Depuis la Grande Peste, les masques protègent

Se protéger le nez et la bouche : l’humanité n’a pas attendu le Covid-19 pour s’équiper.

Des masques, vite. Le président de la République Emmanuel Macron a prévenu. Après le 11 mai, date à laquelle un dé-confinement progressif doit commencer, les Français devront se déplacer – systématiquement – avec un masque couvrant le nez et la bouche. D’ici là, outre les importations, plusieurs usines de fabrication en France vont tourner à plein régime. Quant au fait que les stocks aient pu fondre aussi vite sans être reconstitués, la polémique n’a pas fini de s’éteindre dans l’Hexagone. Quant à savoir combien de temps la population utilisera ce rempart contre le coronavirus, les experts répètent volontiers comme dans le sketch « un certain temps ».      

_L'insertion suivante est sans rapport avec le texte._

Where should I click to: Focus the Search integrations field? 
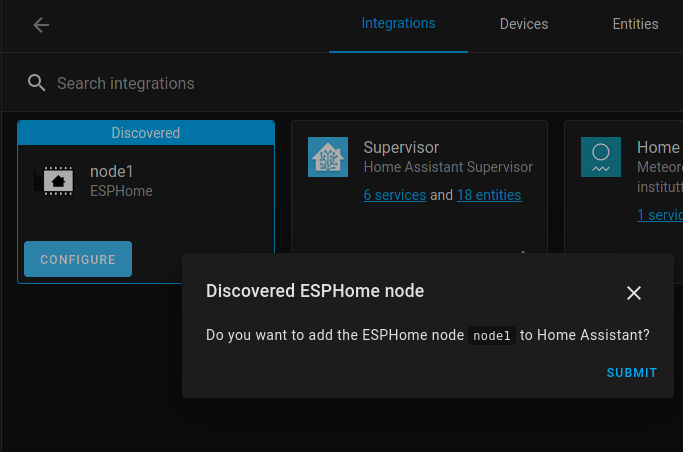(300, 83)
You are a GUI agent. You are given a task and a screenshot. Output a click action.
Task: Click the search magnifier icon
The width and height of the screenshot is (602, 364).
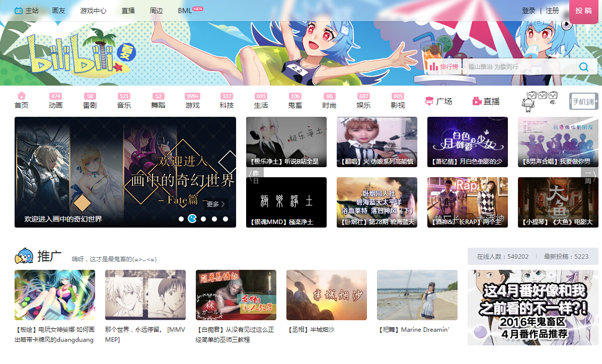click(x=583, y=67)
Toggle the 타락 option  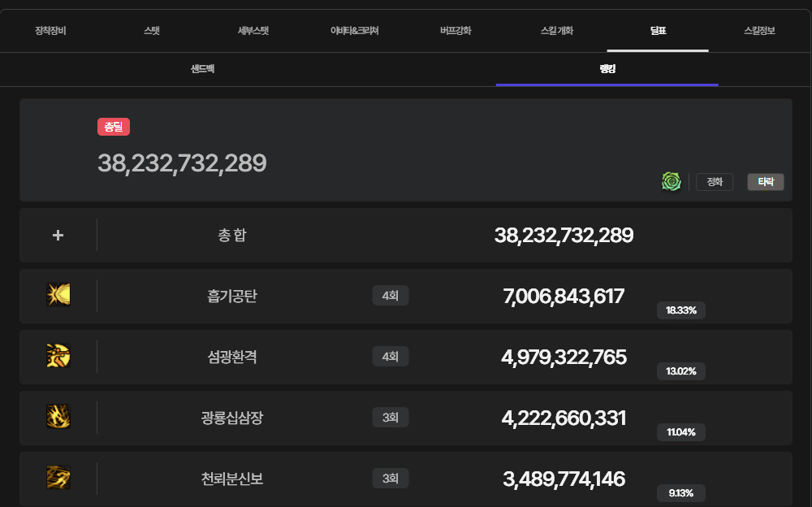(x=766, y=182)
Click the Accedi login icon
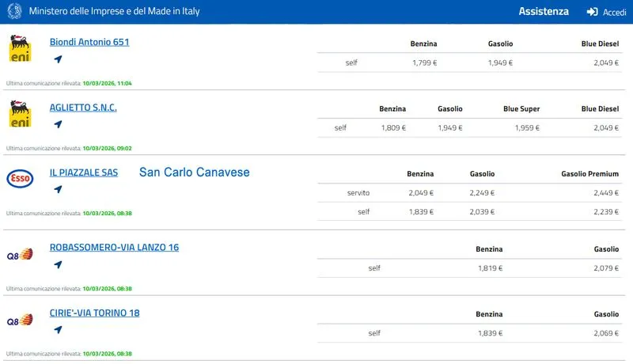Viewport: 633px width, 364px height. 592,12
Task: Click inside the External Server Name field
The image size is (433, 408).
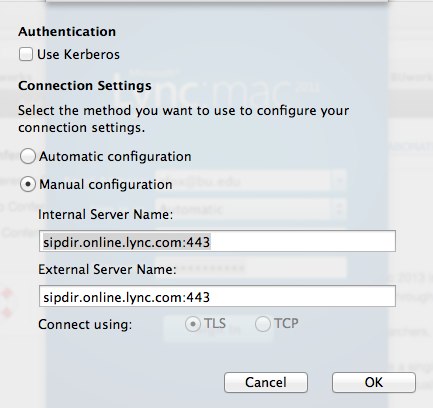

En France, l’histoire des masques de protection s’enracine au XIXème siècle. Dans le milieu hospitalier, après les travaux de Pasteur sur les microbes, médecins et infirmiers cherchent de plus en plus à protéger. Un autre chercheur contemporain du Français, l’Allemand Carl Pflüge, démontre pour sa part que l’acte aussi usuel de parler peut propager des microbes, via l’envoi de micro gouttelettes. Dans la foulée, le chirurgien polonais Jan Mikulicz-Radecki conçoit les premiers masques chirurgicaux, à base d’un coton très léger. Mikulicz-Radeck (1850-1905) est aussi un pionnier pour l’utilisation de gants pendant les opérations chirurgicales.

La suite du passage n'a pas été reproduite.